Tuesday, August 26, 2008
This is what it is: up until now, it was all before. Up until now, it was all a turning point, a very slow, slow turn. Up until now, I could have turned back, could have called up the offices of Florida State or Emerson or Bennington and said, No, wait, I was wrong! Or called my principal of last year and begged her to consider my return, to find a wiggle in the budget for me. As of today, the decision will be final. Never mind I signed two contracts--one accepting the offer of admission and the other as a graduate instructor. Never mind people have filled in those empty places I left behind when I declined. In my fantasy world, I could have chosen the other doors, kept my safety net instead of casting it away. Up until today.

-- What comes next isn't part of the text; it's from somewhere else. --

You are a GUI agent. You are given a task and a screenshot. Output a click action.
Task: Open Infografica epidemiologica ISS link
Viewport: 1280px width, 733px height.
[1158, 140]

I leave you, this ninety ninth post before I am out the door for orienting, this post-on-the-cusp with a poem that has recently drawn my eye. It seems only fitting:
The Shoulders of Women
by Molly Peacock
The shoulders of women are shallow, narrow,
and thin compared to the shoulders of men,
surprisingly thin, like the young pharaohs
whose shoulders in stick figures are written
on stones, or bony as the short gold wings
of cranes on oriental screens. Lord, how
surprising to embrace the shortened stirrings
of many bones in their sockets above breasts! Now
what I expect, since I've long embraced men,
is the flesh of the shoulder and the cave
of the chest and I get neither--we're so small.
Unwittingly frail and unknowing and brave
like cranes and young kings, the shoulders of women
turn to surprise and surprise me again with all
their gestures of renewal and recall.